Like any pure strategy game, Go is essentially a solvable puzzle, as either player one or player two is predetermined to win a perfectly played game. When played perfectly, games such as tic-tac-toe and checkers result in a tie. The problem with mastering Go, however, has to do with its complexity.

To put Go’s complexity into perspective, checkers has an estimated 10^20 positions, while chess has an estimated 10^60 possible variations in moves. Go, on the other hand, has about 10^700 legal positions. No existing computer can even begin to process the sheer volume of variations required to look for a solution for Go.

So, Go’s complexity rules out a “brute force” solution to the game, which refers to a method that game computers employ to search through millions of variations in order to find the best possible line. Therefore, DeepMind AlphaGo uses a machine learning system on a convolutional neural network that allows it to not only learn the rules, but also improves with each game it plays.

The DeepMind team initially trained AlphaGo by giving it a database — consisting of about 30 million moves — of high quality recorded human games so the program could begin to mimic the players’ moves. Most of AlphaGo’s development occurred in the second stage of its training, which consisted of the program playing millions of games against itself and keeping track of all possible moves.

With the exception of AlphaGo, top Go computers tend to hit a wall below human professional level. These computers do not have the self-learning component of AlphaGo, but rather rely on a Monte-Carlo Tree Search, which looks at the most promising moves, examines possible subsequent variations and chooses the best move from the set.

Although AlphaGo soundly defeated Fan Hui, the reigning European Go Champion, before taking on Lee Sedol, most members of the Go community felt that the program would be unable to take a game from the Korean champion. Although Fan Hui and Lee Sedol are both professional Go players, there is a stark difference in their playing strength, which is evidenced by their respective rankings, 2P and 9P.

Go uses a traditional rank promotion system that, for professionals, begins at 1P (short for 1 Dan professional), and ends with 9P (9 Dan professional, the highest achievable rank).

For the match against Sedol, the DeepMind team used a distributed version of AlphaGo that used 1,920 CPUs and 280 GPUs.
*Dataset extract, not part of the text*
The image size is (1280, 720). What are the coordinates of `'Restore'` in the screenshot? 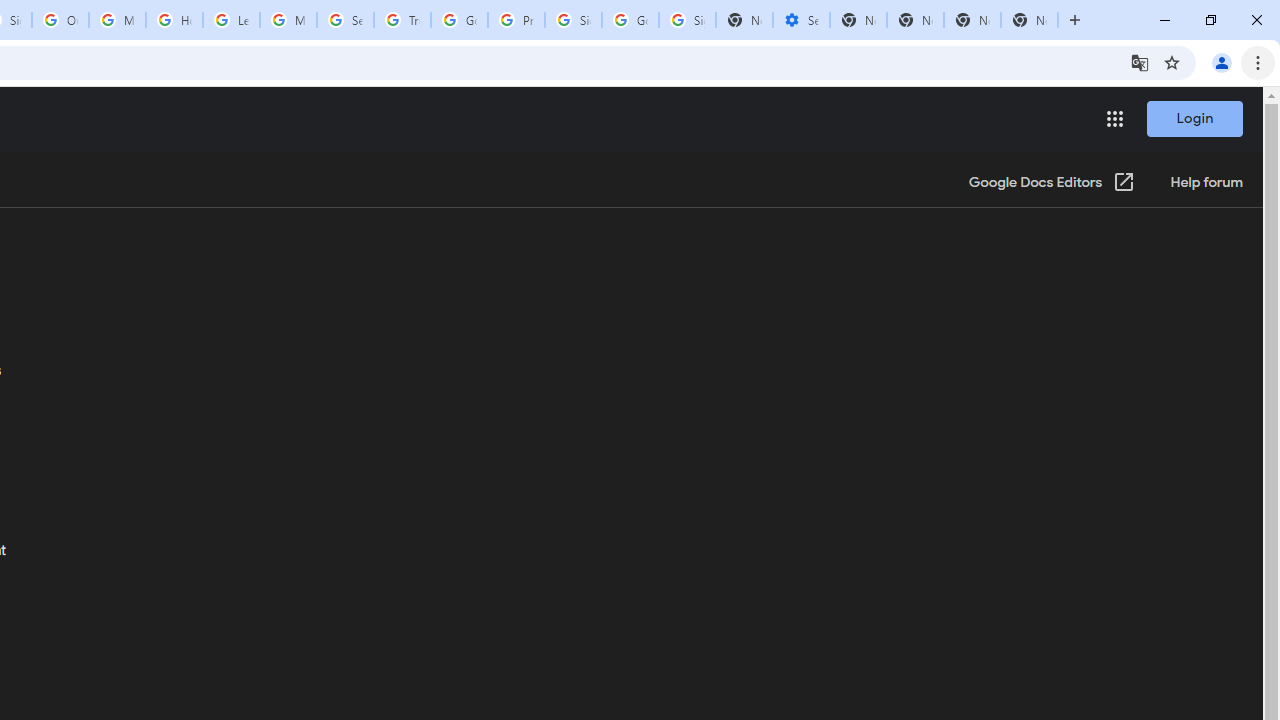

The machine took the first three games, showing a novelty in the second with move 37, which top Go analysts agreed no professional human would think of making.

Despite having already lost the match, Sedol responded in the fourth game with a win, confusing AlphaGo on move 78; AlphaGo had estimated the chances of Sedol playing this move at one in ten thousand, and was unable to cope with the development, immediately losing its advantage on the board. Once AlphaGo recognized its mistake, it proceeded to engage in dubious play that even a novice human player would agree was objectively poor. Because AlphaGo won game five, game four presents the only example of AlphaGo attempting to play from a losing position.

“To be honest we are a bit stunned and speechless,” Hassabis said, responding to the DeepMind Challenge. “AlphaGo can compute tens of thousands positions a second, but it’s amazing that Lee Sedol is able to compete with that and push AlphaGo to the limit.”

The poor play demonstrated by AlphaGo in game four is seen in all Go computers that use the Monte-Carlo Tree Search. In this sense, even AlphaGo is unable to totally emulate the human approach to Go and room for improvement is evident.

Go is by far the most complex popular board game developed by man, and its conquest by AlphaGo can be seen as the end of a programming era in which the winning of complicated board games signified progress within the community. Hassabis says that DeepMind’s goal is to eventually apply its general AI learning algorithms to socially practical areas in health care and science.